Characterization of LPS-Stimulated BV2 Cells

(A–D) Combined differential interference contrast (DIC) and confocal laser scanning microscopy images of BV2 cells incubated with OnCELISA labeling (with nucleus Hoechst staining in blue) after 8-h LPS stimulation, before (A) and after treatment (B and C) with DG SPIO_IL-6_Ab (green) at different magnifications; (D) functionalized cells without LPS stimulation after spiking 200 pg mL−1 IL-6 to the medium solution followed by adding the DG SPIO_IL-6_Ab.

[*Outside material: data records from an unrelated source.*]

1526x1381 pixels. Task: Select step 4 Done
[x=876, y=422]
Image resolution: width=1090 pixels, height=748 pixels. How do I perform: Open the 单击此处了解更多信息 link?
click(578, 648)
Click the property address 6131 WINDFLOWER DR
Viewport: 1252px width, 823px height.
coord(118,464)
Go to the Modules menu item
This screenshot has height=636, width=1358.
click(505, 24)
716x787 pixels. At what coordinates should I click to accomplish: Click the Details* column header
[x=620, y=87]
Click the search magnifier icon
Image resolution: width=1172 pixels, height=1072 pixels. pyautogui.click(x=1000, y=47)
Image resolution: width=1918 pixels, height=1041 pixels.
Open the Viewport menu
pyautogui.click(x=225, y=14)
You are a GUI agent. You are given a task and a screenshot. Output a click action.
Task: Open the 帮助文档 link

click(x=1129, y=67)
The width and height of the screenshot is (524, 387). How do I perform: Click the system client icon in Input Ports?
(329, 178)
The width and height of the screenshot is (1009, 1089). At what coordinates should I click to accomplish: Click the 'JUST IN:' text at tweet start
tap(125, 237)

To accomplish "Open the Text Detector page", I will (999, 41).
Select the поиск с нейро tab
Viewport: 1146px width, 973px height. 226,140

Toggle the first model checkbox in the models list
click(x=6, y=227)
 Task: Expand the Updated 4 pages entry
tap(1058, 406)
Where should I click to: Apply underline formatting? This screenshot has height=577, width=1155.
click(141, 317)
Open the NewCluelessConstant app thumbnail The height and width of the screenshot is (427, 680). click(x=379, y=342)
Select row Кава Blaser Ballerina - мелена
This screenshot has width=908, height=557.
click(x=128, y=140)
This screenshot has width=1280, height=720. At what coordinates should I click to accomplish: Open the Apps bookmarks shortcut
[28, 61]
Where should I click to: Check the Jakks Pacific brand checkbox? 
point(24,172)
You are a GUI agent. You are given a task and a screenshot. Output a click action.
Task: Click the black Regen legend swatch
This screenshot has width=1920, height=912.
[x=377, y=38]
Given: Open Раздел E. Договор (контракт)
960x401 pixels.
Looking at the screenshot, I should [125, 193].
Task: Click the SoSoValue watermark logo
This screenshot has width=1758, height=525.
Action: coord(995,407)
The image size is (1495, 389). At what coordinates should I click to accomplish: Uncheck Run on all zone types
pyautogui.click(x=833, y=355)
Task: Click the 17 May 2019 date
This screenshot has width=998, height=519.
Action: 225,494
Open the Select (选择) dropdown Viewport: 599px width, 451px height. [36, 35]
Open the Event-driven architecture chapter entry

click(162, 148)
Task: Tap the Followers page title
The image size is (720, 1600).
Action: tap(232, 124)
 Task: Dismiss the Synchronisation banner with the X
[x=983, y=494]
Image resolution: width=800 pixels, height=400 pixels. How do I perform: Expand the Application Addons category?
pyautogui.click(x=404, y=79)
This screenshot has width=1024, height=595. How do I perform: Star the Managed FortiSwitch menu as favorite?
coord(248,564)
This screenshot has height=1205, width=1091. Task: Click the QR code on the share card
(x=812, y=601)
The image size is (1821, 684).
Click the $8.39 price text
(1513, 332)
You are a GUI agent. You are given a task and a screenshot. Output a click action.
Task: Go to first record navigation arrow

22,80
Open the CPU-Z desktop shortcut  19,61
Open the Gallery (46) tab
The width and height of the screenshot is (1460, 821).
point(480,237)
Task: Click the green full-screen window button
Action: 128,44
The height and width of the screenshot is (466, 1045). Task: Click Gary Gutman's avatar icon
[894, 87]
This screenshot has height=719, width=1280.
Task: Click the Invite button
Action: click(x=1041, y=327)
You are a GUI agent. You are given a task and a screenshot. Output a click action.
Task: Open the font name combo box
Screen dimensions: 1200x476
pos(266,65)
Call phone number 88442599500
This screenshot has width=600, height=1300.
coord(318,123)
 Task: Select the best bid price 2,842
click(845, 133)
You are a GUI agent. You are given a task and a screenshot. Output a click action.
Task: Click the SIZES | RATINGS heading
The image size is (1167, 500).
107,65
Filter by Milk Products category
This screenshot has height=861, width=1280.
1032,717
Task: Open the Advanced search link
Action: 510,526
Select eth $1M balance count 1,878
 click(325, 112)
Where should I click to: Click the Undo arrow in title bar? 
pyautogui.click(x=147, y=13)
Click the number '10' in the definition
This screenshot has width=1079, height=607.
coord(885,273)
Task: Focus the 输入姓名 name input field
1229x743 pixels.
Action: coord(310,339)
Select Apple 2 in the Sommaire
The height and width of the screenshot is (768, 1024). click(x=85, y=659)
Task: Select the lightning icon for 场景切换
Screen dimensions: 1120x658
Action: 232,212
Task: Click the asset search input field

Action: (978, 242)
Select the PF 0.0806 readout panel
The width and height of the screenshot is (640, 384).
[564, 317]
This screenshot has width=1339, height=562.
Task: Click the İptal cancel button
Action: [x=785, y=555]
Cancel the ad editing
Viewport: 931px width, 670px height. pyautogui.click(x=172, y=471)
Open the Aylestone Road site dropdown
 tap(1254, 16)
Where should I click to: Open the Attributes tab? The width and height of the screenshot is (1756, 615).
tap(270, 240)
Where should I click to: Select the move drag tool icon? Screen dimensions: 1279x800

(E and F) IL-6 mRNA expression in BV2 cells detected by fluorescence in situ hybridization staining (orange, AlexFluor 555; blue, DAPI nuclear stain). Cells were incubated with biotin-incorporated IL-6 cRNA probes at 0 h (E) and 2 h (F) following LPS stimulation and labeled by streptavidin-AlexaFluor 555 IL-6. At both time points, the cells were expressing varying levels of mRNA (very low expression, blue arrow; low expression, green arrow; high expression, orange arrow; very high expression, red arrow).

(G) Fluorescence intensity histograms (from over 1,000 cells) of mRNA expression in these four classes of cells for 0 h LPS (top) and 2 h LPS (bottom), with relative brightness limits indicated in the figure.

(H and I) (H) ELISA of IL-6 for cells after LPS stimulation for different periods of time, and fluorescence intensity for DG SPIO_IL-6_Ab-labeled cells (OnCELISA) with LPS stimulation for different periods of time (data between 9 and 20 h was not collected because of no laboratory access at midnight); (I) combined DIC and confocal laser scanning images of a single-cell chip with wells holding individual cells stained for nuclei (blue, Hoechst), IL-6 mRNA (red), and OnCELISA (green).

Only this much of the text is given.